_Data shown:_
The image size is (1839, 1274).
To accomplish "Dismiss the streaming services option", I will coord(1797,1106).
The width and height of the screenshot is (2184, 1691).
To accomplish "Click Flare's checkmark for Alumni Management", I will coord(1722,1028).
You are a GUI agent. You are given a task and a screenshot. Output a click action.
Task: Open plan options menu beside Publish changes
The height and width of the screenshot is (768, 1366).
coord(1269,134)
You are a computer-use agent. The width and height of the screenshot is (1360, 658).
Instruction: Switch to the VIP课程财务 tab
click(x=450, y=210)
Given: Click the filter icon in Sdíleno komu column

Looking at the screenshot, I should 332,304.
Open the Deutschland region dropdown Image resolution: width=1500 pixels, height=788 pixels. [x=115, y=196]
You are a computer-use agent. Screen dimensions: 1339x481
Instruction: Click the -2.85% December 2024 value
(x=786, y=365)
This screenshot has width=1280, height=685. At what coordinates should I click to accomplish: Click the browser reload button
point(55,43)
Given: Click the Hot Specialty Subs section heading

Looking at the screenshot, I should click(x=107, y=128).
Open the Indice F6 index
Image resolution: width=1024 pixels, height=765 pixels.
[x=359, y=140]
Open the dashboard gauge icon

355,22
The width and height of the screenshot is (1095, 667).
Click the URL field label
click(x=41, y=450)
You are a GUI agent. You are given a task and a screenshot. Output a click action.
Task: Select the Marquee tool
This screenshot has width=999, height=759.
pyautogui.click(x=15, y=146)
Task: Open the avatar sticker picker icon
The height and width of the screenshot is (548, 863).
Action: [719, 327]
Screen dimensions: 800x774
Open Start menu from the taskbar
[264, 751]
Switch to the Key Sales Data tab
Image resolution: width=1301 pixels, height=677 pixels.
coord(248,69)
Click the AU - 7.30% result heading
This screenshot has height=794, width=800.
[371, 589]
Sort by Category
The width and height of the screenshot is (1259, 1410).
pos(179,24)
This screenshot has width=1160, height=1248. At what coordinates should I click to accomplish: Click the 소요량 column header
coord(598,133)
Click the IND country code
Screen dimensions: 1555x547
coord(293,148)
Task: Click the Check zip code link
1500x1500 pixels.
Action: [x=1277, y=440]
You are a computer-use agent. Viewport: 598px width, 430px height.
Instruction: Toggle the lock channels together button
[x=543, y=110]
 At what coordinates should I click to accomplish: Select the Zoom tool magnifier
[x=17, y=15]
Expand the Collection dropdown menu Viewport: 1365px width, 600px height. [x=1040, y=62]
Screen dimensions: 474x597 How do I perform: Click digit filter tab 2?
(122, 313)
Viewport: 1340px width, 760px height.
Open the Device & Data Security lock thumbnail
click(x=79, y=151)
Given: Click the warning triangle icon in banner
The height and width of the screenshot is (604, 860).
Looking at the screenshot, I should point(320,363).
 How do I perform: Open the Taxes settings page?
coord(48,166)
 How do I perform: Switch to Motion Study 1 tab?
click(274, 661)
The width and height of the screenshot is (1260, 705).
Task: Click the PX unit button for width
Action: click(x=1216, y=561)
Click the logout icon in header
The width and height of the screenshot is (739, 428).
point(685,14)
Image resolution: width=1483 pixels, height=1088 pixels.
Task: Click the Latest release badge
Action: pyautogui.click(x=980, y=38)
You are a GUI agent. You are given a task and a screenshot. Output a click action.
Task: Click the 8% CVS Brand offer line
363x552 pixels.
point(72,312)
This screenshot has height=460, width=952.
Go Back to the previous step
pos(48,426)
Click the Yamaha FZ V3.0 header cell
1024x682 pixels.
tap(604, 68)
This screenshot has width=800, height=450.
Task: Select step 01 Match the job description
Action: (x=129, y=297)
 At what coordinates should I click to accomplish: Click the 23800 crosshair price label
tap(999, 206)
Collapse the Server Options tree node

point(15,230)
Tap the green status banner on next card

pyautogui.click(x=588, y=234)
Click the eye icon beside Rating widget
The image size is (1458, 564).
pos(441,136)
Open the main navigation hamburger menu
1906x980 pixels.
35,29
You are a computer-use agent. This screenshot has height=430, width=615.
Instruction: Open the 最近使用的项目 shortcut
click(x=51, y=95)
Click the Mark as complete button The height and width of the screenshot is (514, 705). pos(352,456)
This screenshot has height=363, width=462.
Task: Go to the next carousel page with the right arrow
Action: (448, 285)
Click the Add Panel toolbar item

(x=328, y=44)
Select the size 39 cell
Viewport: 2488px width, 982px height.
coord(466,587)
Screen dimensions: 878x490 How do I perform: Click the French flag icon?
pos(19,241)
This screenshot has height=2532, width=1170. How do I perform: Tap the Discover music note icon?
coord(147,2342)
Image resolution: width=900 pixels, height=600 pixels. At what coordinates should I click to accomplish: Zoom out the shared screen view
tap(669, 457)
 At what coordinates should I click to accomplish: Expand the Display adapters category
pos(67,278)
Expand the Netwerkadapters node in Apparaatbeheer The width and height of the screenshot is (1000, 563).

_Task directions:_ Copy the records. Each line should match exactly.

_Response below:_
The image size is (1839, 1274).
To accomplish "Dismiss the streaming services option", I will coord(1797,1106).
The width and height of the screenshot is (2184, 1691).
To accomplish "Click Flare's checkmark for Alumni Management", I will coord(1722,1028).
You are a GUI agent. You are given a task and a screenshot. Output a click action.
Task: Open plan options menu beside Publish changes
The height and width of the screenshot is (768, 1366).
coord(1269,134)
You are a computer-use agent. The width and height of the screenshot is (1360, 658).
Instruction: Switch to the VIP课程财务 tab
click(x=450, y=210)
Given: Click the filter icon in Sdíleno komu column

Looking at the screenshot, I should 332,304.
Open the Deutschland region dropdown Image resolution: width=1500 pixels, height=788 pixels. [x=115, y=196]
You are a computer-use agent. Screen dimensions: 1339x481
Instruction: Click the -2.85% December 2024 value
(x=786, y=365)
This screenshot has width=1280, height=685. At what coordinates should I click to accomplish: Click the browser reload button
point(55,43)
Given: Click the Hot Specialty Subs section heading

Looking at the screenshot, I should click(x=107, y=128).
Open the Indice F6 index
Image resolution: width=1024 pixels, height=765 pixels.
[x=359, y=140]
Open the dashboard gauge icon

355,22
The width and height of the screenshot is (1095, 667).
Click the URL field label
click(x=41, y=450)
You are a GUI agent. You are given a task and a screenshot. Output a click action.
Task: Select the Marquee tool
This screenshot has width=999, height=759.
pyautogui.click(x=15, y=146)
Task: Open the avatar sticker picker icon
The height and width of the screenshot is (548, 863).
Action: [719, 327]
Screen dimensions: 800x774
Open Start menu from the taskbar
[264, 751]
Switch to the Key Sales Data tab
Image resolution: width=1301 pixels, height=677 pixels.
coord(248,69)
Click the AU - 7.30% result heading
This screenshot has height=794, width=800.
[371, 589]
Sort by Category
The width and height of the screenshot is (1259, 1410).
pos(179,24)
This screenshot has width=1160, height=1248. At what coordinates should I click to accomplish: Click the 소요량 column header
coord(598,133)
Click the IND country code
Screen dimensions: 1555x547
coord(293,148)
Task: Click the Check zip code link
1500x1500 pixels.
Action: [x=1277, y=440]
You are a computer-use agent. Viewport: 598px width, 430px height.
Instruction: Toggle the lock channels together button
[x=543, y=110]
 At what coordinates should I click to accomplish: Select the Zoom tool magnifier
[x=17, y=15]
Expand the Collection dropdown menu Viewport: 1365px width, 600px height. [x=1040, y=62]
Screen dimensions: 474x597 How do I perform: Click digit filter tab 2?
(122, 313)
Viewport: 1340px width, 760px height.
Open the Device & Data Security lock thumbnail
click(x=79, y=151)
Given: Click the warning triangle icon in banner
The height and width of the screenshot is (604, 860).
Looking at the screenshot, I should point(320,363).
 How do I perform: Open the Taxes settings page?
coord(48,166)
 How do I perform: Switch to Motion Study 1 tab?
click(274, 661)
The width and height of the screenshot is (1260, 705).
Task: Click the PX unit button for width
Action: click(x=1216, y=561)
Click the logout icon in header
The width and height of the screenshot is (739, 428).
point(685,14)
Image resolution: width=1483 pixels, height=1088 pixels.
Task: Click the Latest release badge
Action: pyautogui.click(x=980, y=38)
You are a GUI agent. You are given a task and a screenshot. Output a click action.
Task: Click the 8% CVS Brand offer line
363x552 pixels.
point(72,312)
This screenshot has height=460, width=952.
Go Back to the previous step
pos(48,426)
Click the Yamaha FZ V3.0 header cell
1024x682 pixels.
tap(604, 68)
This screenshot has width=800, height=450.
Task: Select step 01 Match the job description
Action: (x=129, y=297)
 At what coordinates should I click to accomplish: Click the 23800 crosshair price label
tap(999, 206)
Collapse the Server Options tree node

point(15,230)
Tap the green status banner on next card

pyautogui.click(x=588, y=234)
Click the eye icon beside Rating widget
The image size is (1458, 564).
pos(441,136)
Open the main navigation hamburger menu
1906x980 pixels.
35,29
You are a computer-use agent. This screenshot has height=430, width=615.
Instruction: Open the 最近使用的项目 shortcut
click(x=51, y=95)
Click the Mark as complete button The height and width of the screenshot is (514, 705). pos(352,456)
This screenshot has height=363, width=462.
Task: Go to the next carousel page with the right arrow
Action: (448, 285)
Click the Add Panel toolbar item

(x=328, y=44)
Select the size 39 cell
Viewport: 2488px width, 982px height.
coord(466,587)
Screen dimensions: 878x490 How do I perform: Click the French flag icon?
pos(19,241)
This screenshot has height=2532, width=1170. How do I perform: Tap the Discover music note icon?
coord(147,2342)
Image resolution: width=900 pixels, height=600 pixels. At what coordinates should I click to accomplish: Zoom out the shared screen view
tap(669, 457)
 At what coordinates should I click to accomplish: Expand the Display adapters category
pos(67,278)
Expand the Netwerkadapters node in Apparaatbeheer The width and height of the screenshot is (1000, 563).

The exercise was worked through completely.